[Task brief] Take the lines from the one containing "Viewport: 612px width, 549px" through the final line below and restate them exactly. Omit the pictures.

[Exercise data]

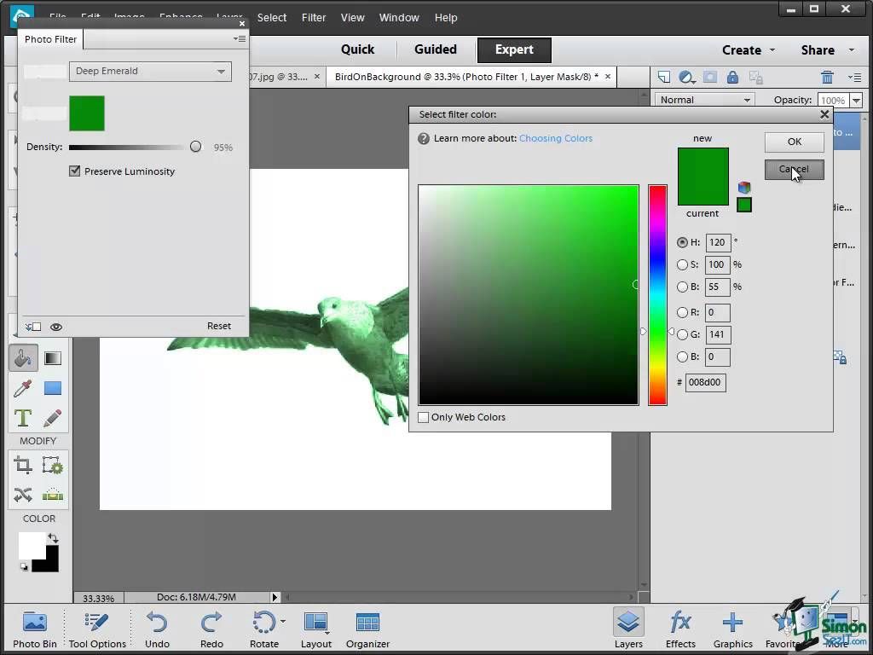The width and height of the screenshot is (873, 655).
Task: Click OK in the color picker dialog
Action: tap(794, 142)
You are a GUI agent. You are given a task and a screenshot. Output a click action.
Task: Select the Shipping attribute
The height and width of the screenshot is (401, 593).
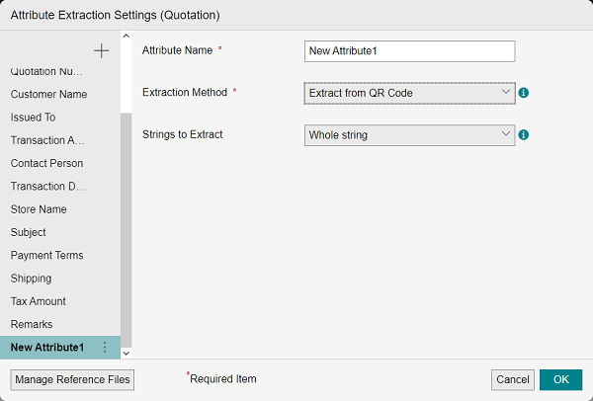tap(31, 278)
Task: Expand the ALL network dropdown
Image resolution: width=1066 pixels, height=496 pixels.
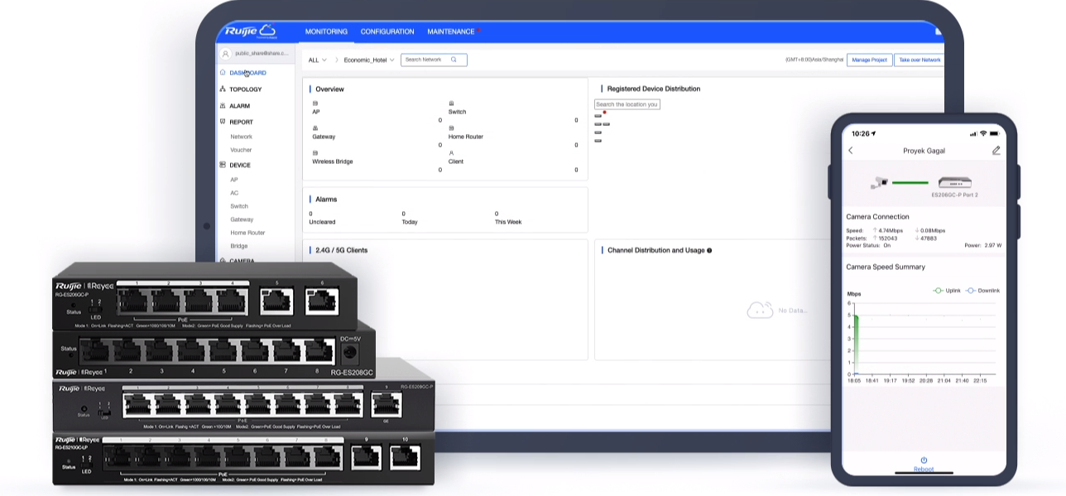Action: pyautogui.click(x=317, y=60)
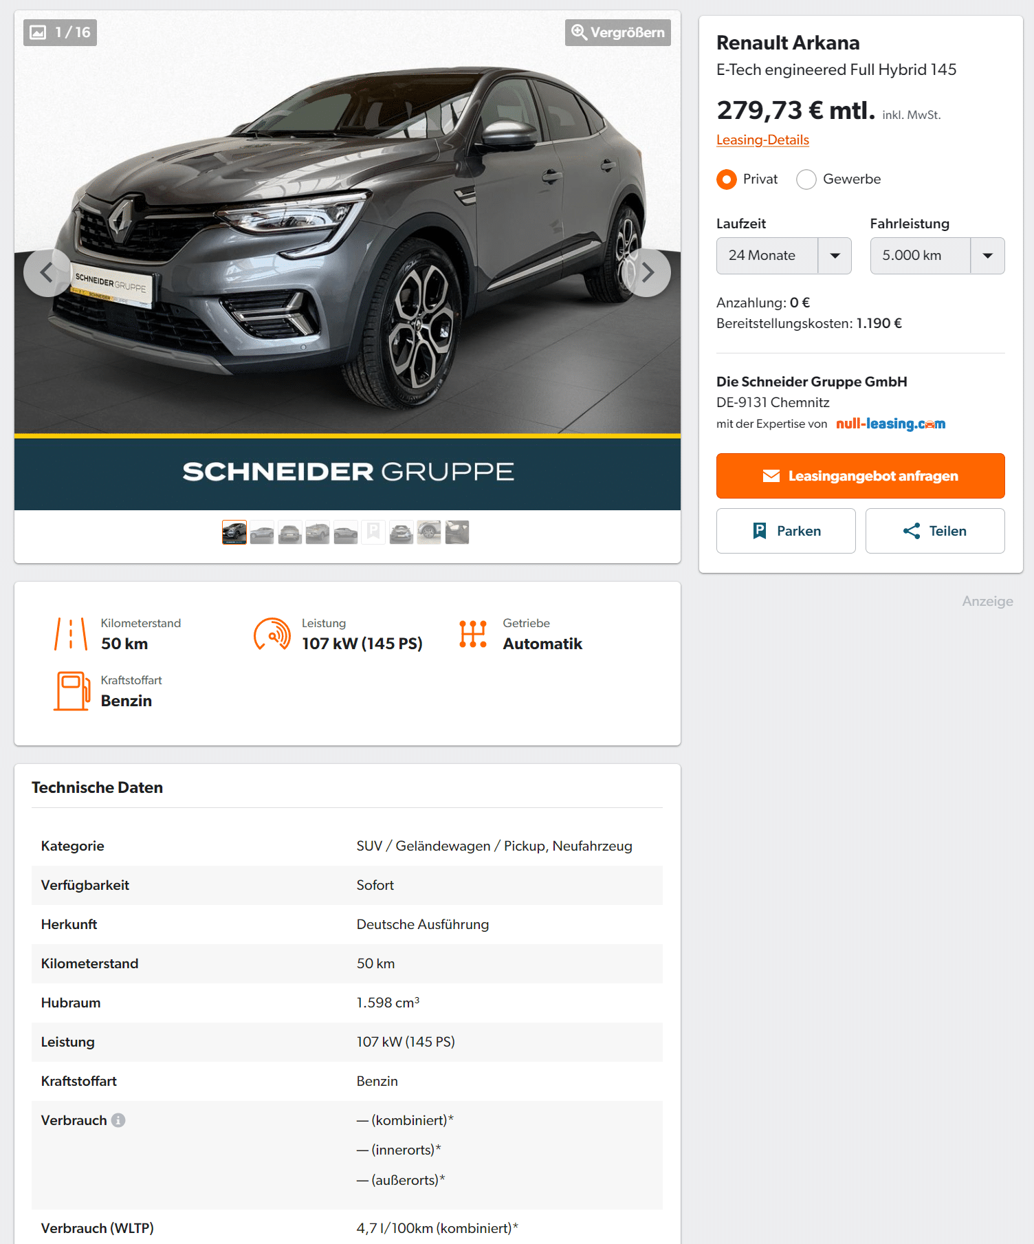Select the second gallery thumbnail
This screenshot has width=1034, height=1244.
click(262, 532)
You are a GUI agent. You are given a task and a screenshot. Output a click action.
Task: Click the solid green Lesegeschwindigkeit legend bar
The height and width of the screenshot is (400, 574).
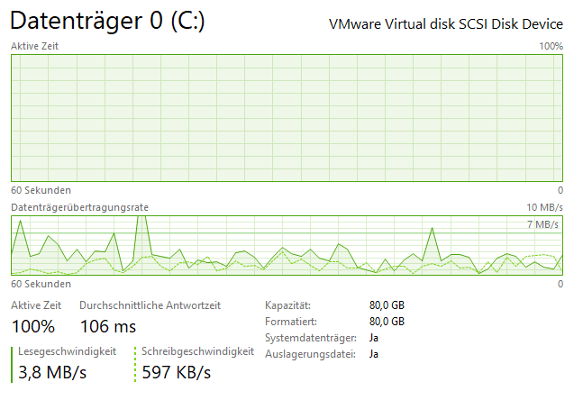(12, 365)
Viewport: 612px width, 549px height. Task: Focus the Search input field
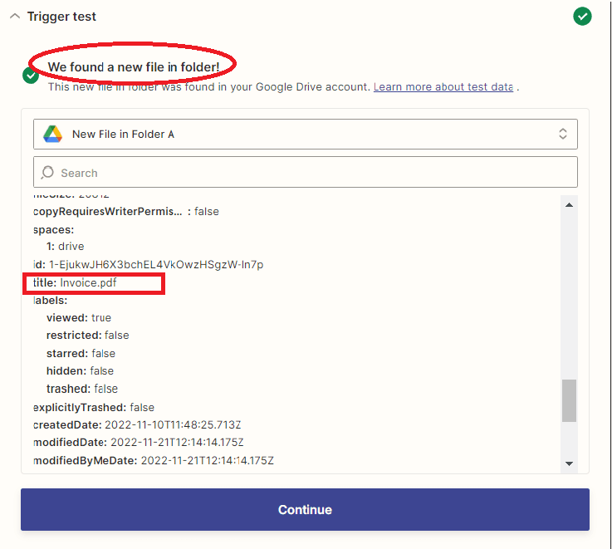[x=316, y=173]
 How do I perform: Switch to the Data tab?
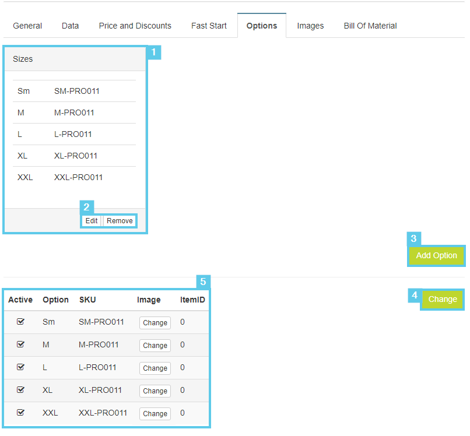click(x=71, y=26)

[Task answer]
Viewport: 612px width, 549px height. Task: Focus the Search input field
[x=316, y=173]
 How do I perform: Switch to the Data tab?
click(x=71, y=26)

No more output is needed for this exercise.